Dans ce voyage, un seul horizon, des tabourets noirs en enfilade, de l’espace autour de soi, des lignes de ciel pur et froid en soi, tout un inventaire de bruits, du scintillement des fauvettes aux coups saccadés et sourds d’une ville assoiffante, du fond d’elle-même comme un tambour qui monte, et derrière le mur, au-delà de la porte, des arbres à profusion, des marteaux tombés du ciel qui frappent l’air et l’enflamment, parfois une absence, de celles qui nous basculent vers le silence, jamais vraiment atteint, des rampes d’orages installés qui se répondent, instantanément, des regards, tous adjacents, des haltes fréquentes pour apaiser la soif, gagner sur l’obstacle, achever l’histoire, des murs dans les prolongements d’autres murs, une idée fixe répandue sur le sol d’où monte la poussière – jamais la lumière n’est franche dans ce halo noir – où les murs sont encore droits, plus hauts, des réceptacles pour s’endormir, dormir plus qu’il ne faut pour attendre la grande intervention du soir, dans ces abris meurtris de l’homme, mais il n’y a plus d’abri, de l’espace autour de soi, délavé jusqu’au blanc du ciel, des aigreurs en soi parce que l’horloge tourne à vide dans les vides entrelacés des heures attendues, des agencement hétéroclites de bâches et d’étais, de poutres et d’étals, des corridors d’ombre, des rêves jamais entiers, jamais finis et si peu d’étoiles et si peu de vent, des hommes constamment en marche et à la tâche, des regards déjà vides, des mains automatiques, un fil, un seul, jusqu’à la mort, si court tenu, et la rue est interminable où la lumière tombe en droit-fil du ciel.
VOYAGE
Les bateaux sont les seuls voyageurs, ils caressent et ils aiment. Ils meurent. Les nœuds défaits du plaisir nous trompent. A la ligne du soleil, où les oiseaux ne se posent plus, scintilleurs infatigables, il ne reste rien, ni ombre, ni lumière. La mer n’a cure de la mémoire, elle a donné ce cœur et ce désir et nous avons admis leur légèreté, nous n’attendions aucun secours.

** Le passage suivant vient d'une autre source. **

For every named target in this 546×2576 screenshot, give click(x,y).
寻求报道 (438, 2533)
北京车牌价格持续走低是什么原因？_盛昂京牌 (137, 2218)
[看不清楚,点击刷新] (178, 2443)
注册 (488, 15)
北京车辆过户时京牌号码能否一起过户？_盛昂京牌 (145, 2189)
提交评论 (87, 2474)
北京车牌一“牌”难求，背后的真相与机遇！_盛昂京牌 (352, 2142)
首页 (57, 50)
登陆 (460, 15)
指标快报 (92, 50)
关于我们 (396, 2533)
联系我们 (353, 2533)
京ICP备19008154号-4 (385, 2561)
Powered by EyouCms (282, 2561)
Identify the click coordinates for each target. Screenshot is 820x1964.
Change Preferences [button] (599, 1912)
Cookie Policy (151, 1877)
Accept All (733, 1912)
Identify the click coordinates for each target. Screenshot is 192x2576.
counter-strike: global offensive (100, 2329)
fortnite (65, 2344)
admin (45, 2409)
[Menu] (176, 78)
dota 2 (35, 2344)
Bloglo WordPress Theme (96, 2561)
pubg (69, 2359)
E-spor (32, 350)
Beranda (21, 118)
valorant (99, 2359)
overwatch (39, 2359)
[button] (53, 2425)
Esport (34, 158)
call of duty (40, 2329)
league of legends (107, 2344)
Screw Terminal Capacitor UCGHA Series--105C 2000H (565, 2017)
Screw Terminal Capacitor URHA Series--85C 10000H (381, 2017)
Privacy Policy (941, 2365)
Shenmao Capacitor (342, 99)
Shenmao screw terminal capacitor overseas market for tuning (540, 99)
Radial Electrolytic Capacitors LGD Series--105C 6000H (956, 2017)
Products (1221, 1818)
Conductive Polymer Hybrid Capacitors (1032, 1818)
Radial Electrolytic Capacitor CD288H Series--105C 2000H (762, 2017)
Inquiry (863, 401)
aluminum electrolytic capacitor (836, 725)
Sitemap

Instant défait, la nuit seulement, dans les mots, la nuit à la dérive. Instant parfait, nulle part où penser, nulle part où rêver. C’est déjà le silence. C’est enfin le silence et l’escalier noir tourne et craque, disparaît dans l’ombre, vers le bas, vers le haut, l’escalier dévalé vers la terre terrible, branle sur le vide, ailleurs à la croisée des arches, il est sans limite connue. Nous sommes accoudés au parapet du ciel. Nous avons tout arpenté. Nos terres étrangères deviennent communes, nos signes habituels, notre vie familière. Encore la nuit, encore le silence.
SILENCE
Il n’y a pas de silence mais des espaces bleus presque intacts. Au-dessus de soi, parfois en soi. S’échappent des bruits, des feux, des oiseaux noirs et des saveurs revenues qui retiennent un instant l’attention. Il y aurait une vie. Il y a une vie mais on ne sait pas la comprendre. A l’angle du 8ème et 9ème block, des enfants chassent les oiseaux à coups de pierre. Le territoire est sacré.